Art review
Standing up to bullies, easing hate
Columbia Art Center's exhibit features works addressing LGBT issues
Art is used in a socially pointed manner in the group exhibit “Erase Hate Through Art” at the Columbia Art Center. Indeed, the exhibit's anti-bullying message is spelled out with words as well as imagery in some of the artwork.
Curator Grant Meyers organized this exhibit for How Do You Like Me Now Productions, which is a nonprofit group advocating on behalf of the LGBT community in the Baltimore and Washington area.
One artist who faces up to the general theme in a bluntly literal fashion is Isabelle Cochran, who has a “Bullying” series of black-and-white photographic portraits of teenagers. Words including “weird,” “goth,” “fat,” “short” and “creep” are scrawled on the pieces of masking tape that cover the mouths of these young subjects.
Teens are especially sensitive to being defined by derogatory labels, so literally putting labels on these individuals definitely makes an impression on the viewer. Also, these relatively austere black-and-white images force you to confront the hurtful labels and won't let your eyes wander elsewhere within the otherwise object-free compositions.
Text is directly incorporated into other works of art in this show. Federico A. Ruiz's mixed media “I Am Gay, Straight, Bi, a Person” spells out the work's title in stenciled letters across a surface that's already a busy collage of photographic images depicting scenes from anti-gay rallies. Among the signs held up at these rallies is one reading, “Homosexuals Are Obsessed by Demons.” You've got to wonder what would possess somebody to make such a sign.
Ruiz has a similar work in the exhibit called “God Hates You,” which reinforces the sense that strong emotions are visually jousting here.

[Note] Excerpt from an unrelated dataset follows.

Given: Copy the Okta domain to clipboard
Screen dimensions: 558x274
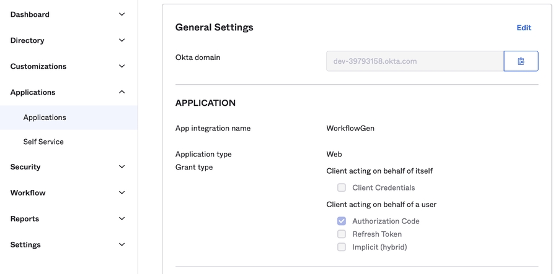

Yet another artist who overtly makes use of text within the artwork itself is Rick Byrd, who has a series of mixed-media paintings. Besides utilizing photo-based imagery and zones of loosely applied paint, Byrd's work includes occasional words painted across the surface.
In Byrd's mixed-media painting “Love Is Epic,” the spelled out words include “respect” and “together.” In addition to such serious single words, this painting has an 18th-century quote from Benjamin Franklin: “Beer is proof God loves us.” It's safe to say that most viewers across the political spectrum will smile at that beer-positive message.
Other artists in the exhibit address the overall topic in more symbolic ways.
John Anderson's quilted fabric “Pulse” contains horizontal strips of cloth whose color scheme evokes the gay movement's rainbow flag. The work's title, of course, refers to the name of an Orlando, Fla., nightclub where a massacre took place.
Although some of the other pieces in this show do not directly reference LGBT issues, they typically have an affirmative nature that qualifies as a response to homophobia.
Jeff Greenberg has a series of 24 untitled, heart-shaped encaustic wax paintings on wood that are hanging in a gridded arrangement. There's no missing the heartfelt quality of this series, and these variously colored hearts also tend to have a cheerful appearance.
Also communicating a message of good cheer is Eileen Williams' mixed media wall-mounted fabric piece titled “Free to Be,” whose densely interwoven sculptural shapes include many butterfly-evocative shapes.
Just as butterflies fly freely through the world, these three-dimensional, fabric-coated butterfly forms seem capable of taking off from the sculptural surface and flying into the gallery air. Hatred has been known to put up a tough fight, but these butterflies amount to beautiful opposition.